RECOVERY OF THE DEAD AND WOUNDED
On blocks of stone piled up in front of the courthouse, was found the mangled form of Timothy Flannigan, who was at work on the top of the dome when it crumbled away. He either fell, or jumped from the dizzy height of an hundred feet to the rocks below. He was laid out on the greensward, and in a few moments expired. Another body had been taken lifeless from the ruins, and the two were taken lifeless from the ruins, and the two were borne into the north wing of the old courthouse, which was turned into a morgue. One of the rescuers in the east room pushed aside the debris, to meet a cold, upturned face the body buried under an immense stone. Jack screws were secured, the stones pryed apart, and the crushed and severed body was taken to be placed by the side of the others in the old courthouse. Another body was found, wedged between two stone blocks, the head downward as if the unfortunate man had dived into the very jaws of death itself. The firemen, meantime, had searched the building, and had found the engineer of the upper engine, which had been precipitated below, lying helpless, and bruised with his thigh dislocated. Others clinging to the walls were rescued by the ladders, and two workmen on the top, who had no way left them to escape to the ground, were brought in safety down. Two more of the wounded, with broken limbs and disfigured bodies had been carried into the City Hotel, and others less severely injured had been found and cared for. It was not long before all that human aid could accomplish for the saving of life had been done, and still there remained three bodies unrecovered. The work was not stopped. About nine o'clock, Friday evening, one had been found, and about five o'clock, on Sunday morning, after a search of forty hours, the last two of the bodies, filling out the list of the unfortunate victims, had been recovered.
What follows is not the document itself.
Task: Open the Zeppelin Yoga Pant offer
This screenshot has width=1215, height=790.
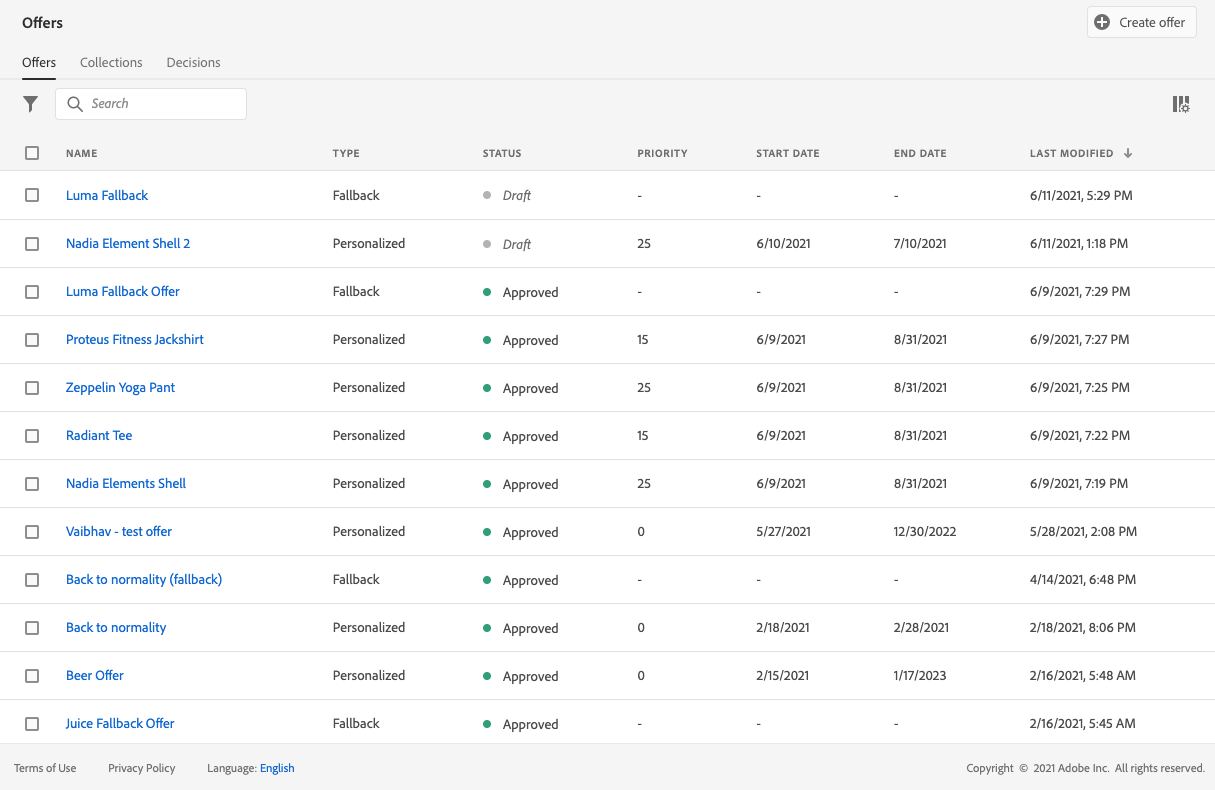Action: [120, 387]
The following is the full list of the killed and wounded:
Tim Flannigan, killed by falling
A. Hollenbeck, crushed in the ruins
John Warren, crushed in the ruins
A. Haug, crushed in the ruins
Fred Haug, crushed in the ruins
John Pike, crushed in the ruins
George Gloss, crushed in the ruins
John Peck, died after being taken from the ruins
Hendroz Bildahl, badly injured
Augustin Lucas, hip dislocated and cut on head
Thomas Haynes, severe cut on the head
William Melnnis, broken leg, with severe wound on the head
George Smith, badly hurt
Hugh Eldreds, hurt in the leg
H.W. Ames, badly hurt about the head
I Donnelly, severe scalp wounds and cut in the head
Cicero Dixon, severely injured in the thigh
O. Harris, injured internally and in the leg, which was afterward amputated; died Tuesday night
Benjamin Brown, slightly bruised
Mr. W.D. Richardson, the contractor of the building, was on the roof at the time of dome fell. His attention was first called to the falling dome by a pumping sound, and then the whole dome seemed to fall through. It seemed to give way first on the west side of the main entrance. The wall on the south-east also tilted, throwing out the pier on the south-west corner, as was shown by the iron column which rested upon this pier, simply slipping out from beneath and falling only about a foot out of plumb. The cloud of dust which arose preventing the witnessing of the whole of the fall. Mr. Richardson said he had made an examination of the piers and walls only a short time before the accident, but discovered nothing wrong about them.. He had never expressed an opinion that the piers and walls were not safe. He had told his foreman to be particular in the examination of the walls, and report to him at once if he found any cracks in the walls. He told his foreman that Mr. Gay, the architect, had not had the experience of older men, and that he should take particular care in his examination.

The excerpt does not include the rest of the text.